BEGIN Provided material

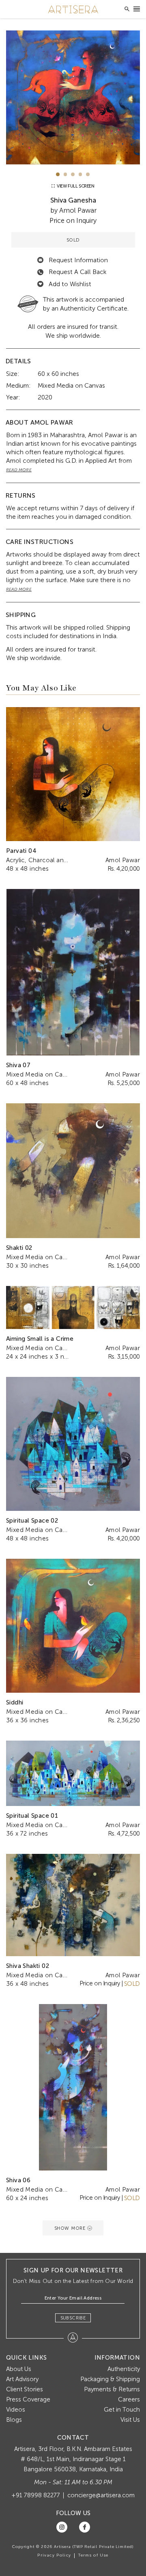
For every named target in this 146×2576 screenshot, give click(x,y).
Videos (15, 2409)
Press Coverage (28, 2399)
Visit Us (130, 2419)
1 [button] (58, 174)
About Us (18, 2369)
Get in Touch (122, 2409)
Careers (129, 2399)
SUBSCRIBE (73, 2318)
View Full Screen (75, 186)
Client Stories (24, 2389)
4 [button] (80, 174)
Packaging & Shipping (110, 2379)
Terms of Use (93, 2555)
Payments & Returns (112, 2389)
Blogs (14, 2419)
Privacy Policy (54, 2555)
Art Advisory (22, 2379)
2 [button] (65, 174)
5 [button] (88, 174)
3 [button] (73, 174)
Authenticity (123, 2369)
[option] (73, 97)
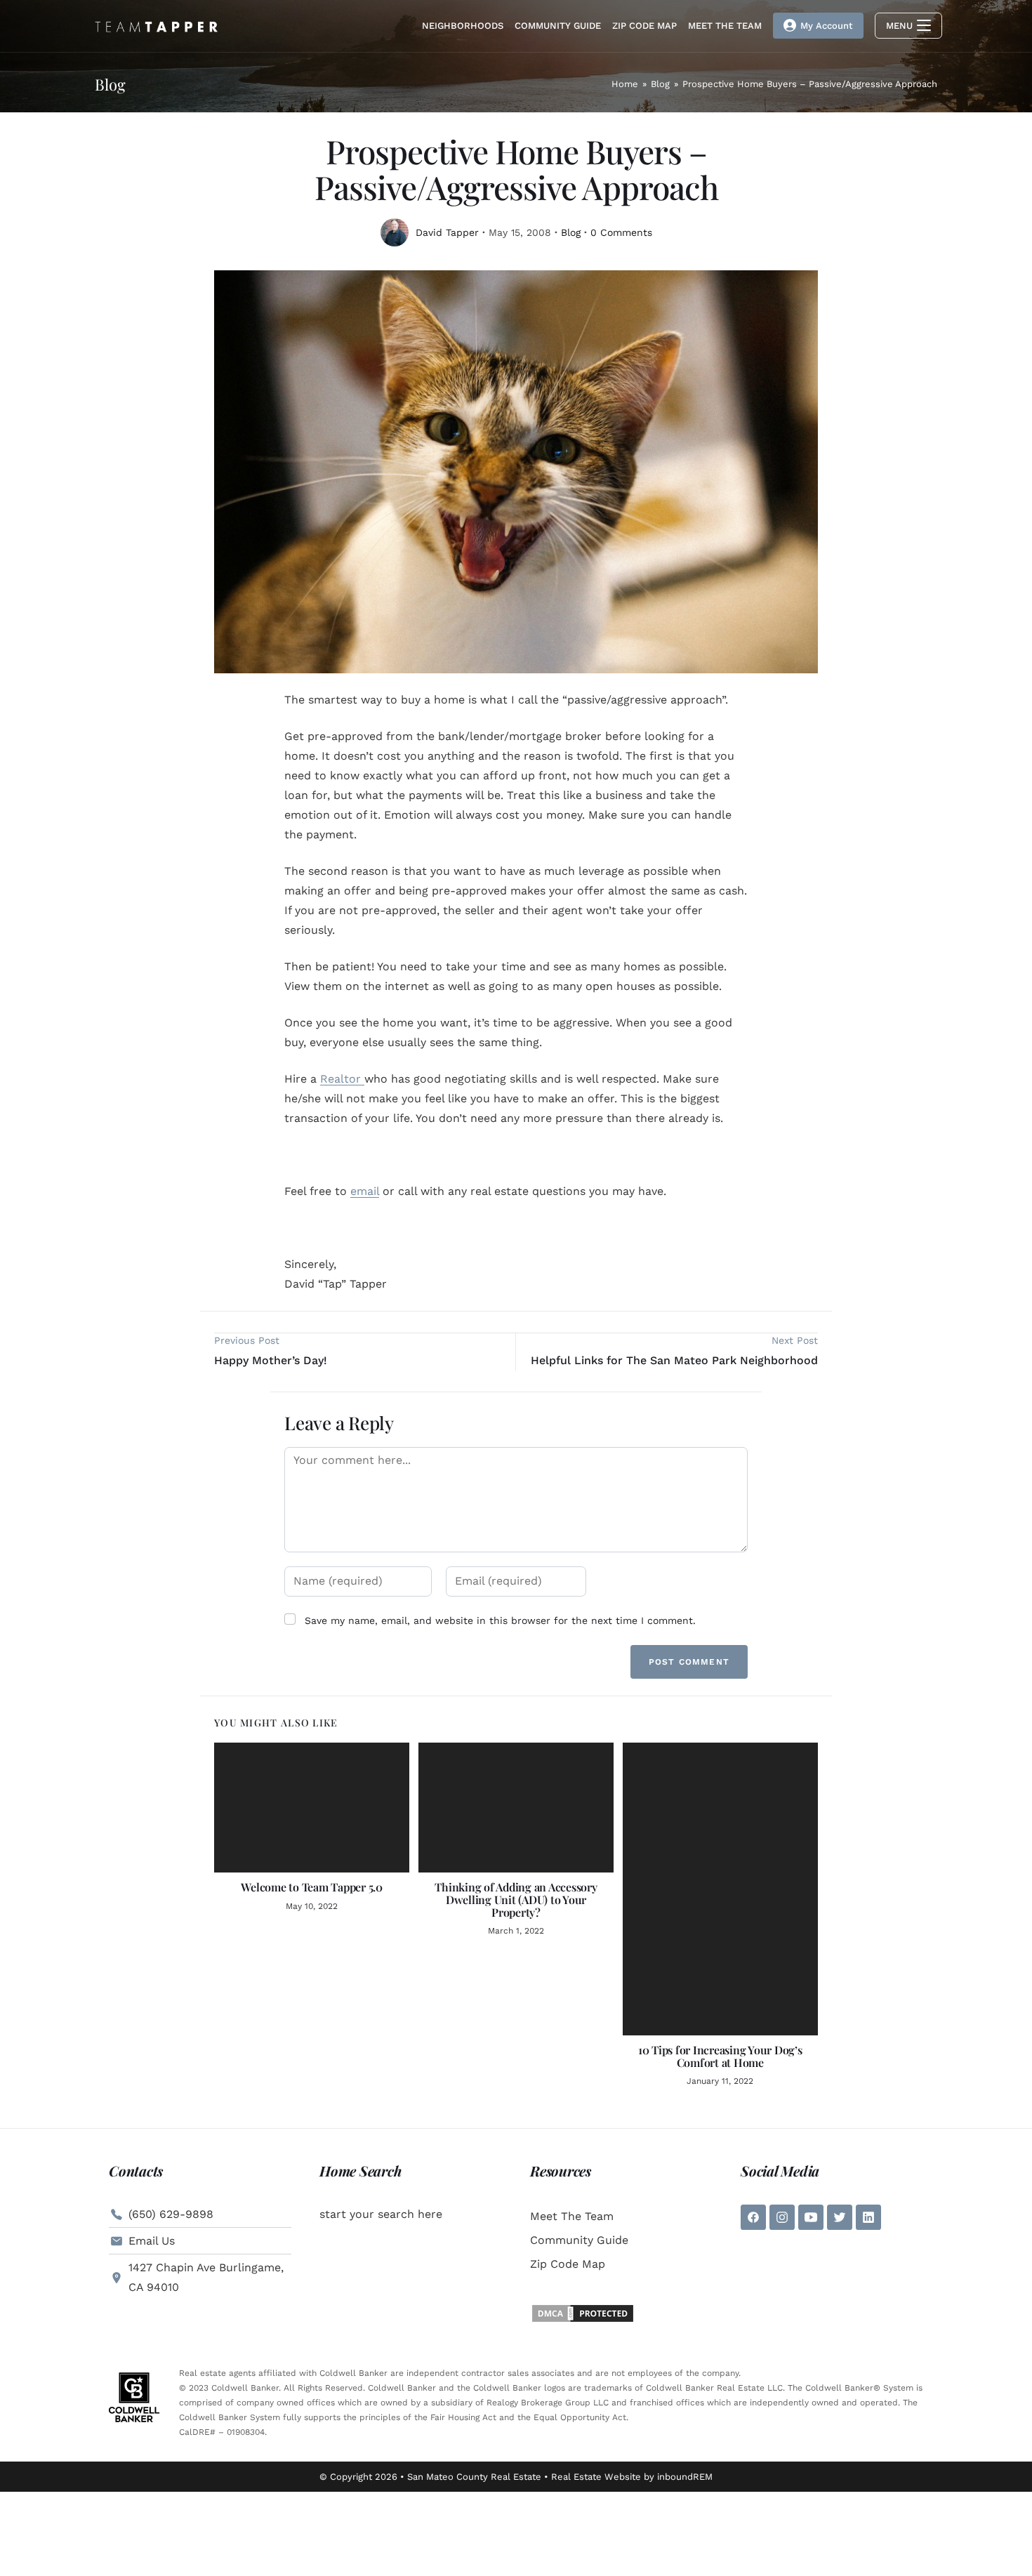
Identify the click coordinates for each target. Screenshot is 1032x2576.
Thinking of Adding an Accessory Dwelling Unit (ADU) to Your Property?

END Provided material

> _Problem to work on_
Your task is to restate, word for word, only those lines above that fall between the line holding "Visit Us (130, 2419)" and the line holding "[option] (73, 97)", inclusive.

> _Result_
Visit Us (130, 2419)
1 [button] (58, 174)
About Us (18, 2369)
Get in Touch (122, 2409)
Careers (129, 2399)
SUBSCRIBE (73, 2318)
View Full Screen (75, 186)
Client Stories (24, 2389)
4 [button] (80, 174)
Packaging & Shipping (110, 2379)
Terms of Use (93, 2555)
Payments & Returns (112, 2389)
Blogs (14, 2419)
Privacy Policy (54, 2555)
Art Advisory (22, 2379)
2 [button] (65, 174)
5 [button] (88, 174)
3 [button] (73, 174)
Authenticity (123, 2369)
[option] (73, 97)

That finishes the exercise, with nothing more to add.